Provided entries
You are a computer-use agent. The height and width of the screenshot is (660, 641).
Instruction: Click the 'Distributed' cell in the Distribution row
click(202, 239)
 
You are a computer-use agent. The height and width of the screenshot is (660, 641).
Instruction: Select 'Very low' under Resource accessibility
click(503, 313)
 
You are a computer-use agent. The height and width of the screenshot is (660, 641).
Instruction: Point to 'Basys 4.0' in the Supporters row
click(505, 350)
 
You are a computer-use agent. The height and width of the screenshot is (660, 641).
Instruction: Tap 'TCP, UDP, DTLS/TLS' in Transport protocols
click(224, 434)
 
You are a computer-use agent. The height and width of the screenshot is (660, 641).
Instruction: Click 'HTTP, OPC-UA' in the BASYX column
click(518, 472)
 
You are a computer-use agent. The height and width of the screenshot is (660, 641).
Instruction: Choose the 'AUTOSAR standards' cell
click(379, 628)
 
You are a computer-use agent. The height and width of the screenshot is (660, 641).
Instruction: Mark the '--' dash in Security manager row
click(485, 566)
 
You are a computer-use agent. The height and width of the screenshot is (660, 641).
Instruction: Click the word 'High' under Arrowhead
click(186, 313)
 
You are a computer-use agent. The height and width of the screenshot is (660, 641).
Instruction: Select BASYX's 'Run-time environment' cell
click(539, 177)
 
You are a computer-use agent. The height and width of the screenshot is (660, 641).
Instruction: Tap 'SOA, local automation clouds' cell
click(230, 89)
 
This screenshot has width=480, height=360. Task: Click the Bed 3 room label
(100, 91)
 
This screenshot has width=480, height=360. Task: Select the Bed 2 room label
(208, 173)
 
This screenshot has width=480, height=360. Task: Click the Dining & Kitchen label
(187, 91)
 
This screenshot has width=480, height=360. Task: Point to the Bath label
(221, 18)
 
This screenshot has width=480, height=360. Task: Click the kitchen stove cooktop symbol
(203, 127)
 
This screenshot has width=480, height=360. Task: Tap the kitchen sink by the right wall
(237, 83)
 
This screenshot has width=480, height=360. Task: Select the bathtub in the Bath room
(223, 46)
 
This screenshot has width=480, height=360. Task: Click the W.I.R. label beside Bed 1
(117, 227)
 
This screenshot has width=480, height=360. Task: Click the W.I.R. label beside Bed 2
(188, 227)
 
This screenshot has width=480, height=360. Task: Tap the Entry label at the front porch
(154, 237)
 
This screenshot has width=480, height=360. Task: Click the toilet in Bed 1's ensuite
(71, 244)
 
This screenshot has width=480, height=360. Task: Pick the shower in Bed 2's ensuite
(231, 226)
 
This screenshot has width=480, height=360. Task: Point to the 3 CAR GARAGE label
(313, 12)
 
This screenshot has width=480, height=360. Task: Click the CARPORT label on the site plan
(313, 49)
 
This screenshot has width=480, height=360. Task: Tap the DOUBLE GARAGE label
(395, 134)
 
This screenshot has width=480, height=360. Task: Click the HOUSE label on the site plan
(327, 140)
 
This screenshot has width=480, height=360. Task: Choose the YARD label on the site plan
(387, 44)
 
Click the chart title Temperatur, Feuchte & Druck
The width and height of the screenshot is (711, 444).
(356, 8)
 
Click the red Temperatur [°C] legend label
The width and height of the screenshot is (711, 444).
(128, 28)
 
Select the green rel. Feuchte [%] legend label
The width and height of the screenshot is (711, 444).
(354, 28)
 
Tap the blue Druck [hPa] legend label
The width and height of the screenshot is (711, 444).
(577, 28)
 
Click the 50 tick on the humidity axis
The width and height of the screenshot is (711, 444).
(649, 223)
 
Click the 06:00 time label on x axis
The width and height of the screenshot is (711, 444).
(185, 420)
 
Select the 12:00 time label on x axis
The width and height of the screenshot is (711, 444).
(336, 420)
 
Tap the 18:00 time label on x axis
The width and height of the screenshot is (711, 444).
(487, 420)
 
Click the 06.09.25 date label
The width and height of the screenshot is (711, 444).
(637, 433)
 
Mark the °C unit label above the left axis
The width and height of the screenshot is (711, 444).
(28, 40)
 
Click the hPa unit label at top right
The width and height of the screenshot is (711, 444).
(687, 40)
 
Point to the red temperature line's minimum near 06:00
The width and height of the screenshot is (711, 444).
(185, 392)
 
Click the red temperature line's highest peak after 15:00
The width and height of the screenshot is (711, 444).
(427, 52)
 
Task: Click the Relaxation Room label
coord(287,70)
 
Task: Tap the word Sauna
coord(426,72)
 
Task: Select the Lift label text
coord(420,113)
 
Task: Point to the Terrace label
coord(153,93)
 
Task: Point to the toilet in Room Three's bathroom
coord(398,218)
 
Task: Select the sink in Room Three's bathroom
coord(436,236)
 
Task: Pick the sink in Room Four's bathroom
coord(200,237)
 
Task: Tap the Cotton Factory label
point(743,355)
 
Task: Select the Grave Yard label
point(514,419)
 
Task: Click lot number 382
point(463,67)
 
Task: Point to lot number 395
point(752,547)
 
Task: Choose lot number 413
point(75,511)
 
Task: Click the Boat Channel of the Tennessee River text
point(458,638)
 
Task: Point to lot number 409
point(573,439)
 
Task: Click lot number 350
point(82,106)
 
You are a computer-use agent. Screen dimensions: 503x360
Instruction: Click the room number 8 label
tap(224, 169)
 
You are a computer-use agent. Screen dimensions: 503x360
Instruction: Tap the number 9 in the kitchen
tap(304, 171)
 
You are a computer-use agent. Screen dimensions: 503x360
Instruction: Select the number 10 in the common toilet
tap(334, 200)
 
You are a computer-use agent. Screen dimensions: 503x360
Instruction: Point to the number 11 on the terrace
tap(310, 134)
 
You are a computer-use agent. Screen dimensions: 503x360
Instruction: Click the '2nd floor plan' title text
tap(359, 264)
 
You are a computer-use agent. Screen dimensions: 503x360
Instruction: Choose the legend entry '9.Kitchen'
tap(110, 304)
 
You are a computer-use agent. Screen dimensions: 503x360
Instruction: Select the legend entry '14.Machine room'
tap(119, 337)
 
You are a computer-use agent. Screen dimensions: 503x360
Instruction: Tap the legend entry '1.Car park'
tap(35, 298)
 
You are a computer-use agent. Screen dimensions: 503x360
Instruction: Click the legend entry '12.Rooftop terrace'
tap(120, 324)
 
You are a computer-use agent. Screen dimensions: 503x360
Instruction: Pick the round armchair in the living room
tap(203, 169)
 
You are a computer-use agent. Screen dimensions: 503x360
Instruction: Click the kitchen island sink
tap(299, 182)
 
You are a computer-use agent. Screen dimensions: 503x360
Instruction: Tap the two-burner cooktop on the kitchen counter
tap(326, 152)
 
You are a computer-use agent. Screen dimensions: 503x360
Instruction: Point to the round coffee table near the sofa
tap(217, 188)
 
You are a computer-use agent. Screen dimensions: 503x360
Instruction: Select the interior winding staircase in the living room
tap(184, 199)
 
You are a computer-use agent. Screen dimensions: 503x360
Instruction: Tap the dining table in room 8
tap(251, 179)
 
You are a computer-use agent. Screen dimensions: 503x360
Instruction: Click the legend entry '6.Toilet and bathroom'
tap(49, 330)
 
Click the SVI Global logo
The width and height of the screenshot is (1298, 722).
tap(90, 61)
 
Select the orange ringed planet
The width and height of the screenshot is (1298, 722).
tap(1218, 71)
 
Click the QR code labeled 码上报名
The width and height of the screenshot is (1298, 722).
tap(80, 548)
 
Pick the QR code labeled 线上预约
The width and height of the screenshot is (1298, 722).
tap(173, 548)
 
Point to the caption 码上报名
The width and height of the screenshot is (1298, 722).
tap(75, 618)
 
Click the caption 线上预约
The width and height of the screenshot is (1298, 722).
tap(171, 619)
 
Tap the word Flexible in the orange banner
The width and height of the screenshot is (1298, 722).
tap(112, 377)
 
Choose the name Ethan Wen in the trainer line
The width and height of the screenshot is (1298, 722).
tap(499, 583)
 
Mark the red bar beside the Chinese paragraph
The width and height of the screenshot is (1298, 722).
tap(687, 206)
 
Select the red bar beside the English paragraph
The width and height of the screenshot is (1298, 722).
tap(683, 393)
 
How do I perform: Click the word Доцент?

Objective
Render the lines from the start of the items through the line containing "click(503, 313)" as a JSON list of strings, one string per line, with blank lines omitted.

Result of the task
[
  "You are a computer-use agent. The height and width of the screenshot is (660, 641).",
  "Instruction: Click the 'Distributed' cell in the Distribution row",
  "click(202, 239)",
  "You are a computer-use agent. The height and width of the screenshot is (660, 641).",
  "Instruction: Select 'Very low' under Resource accessibility",
  "click(503, 313)"
]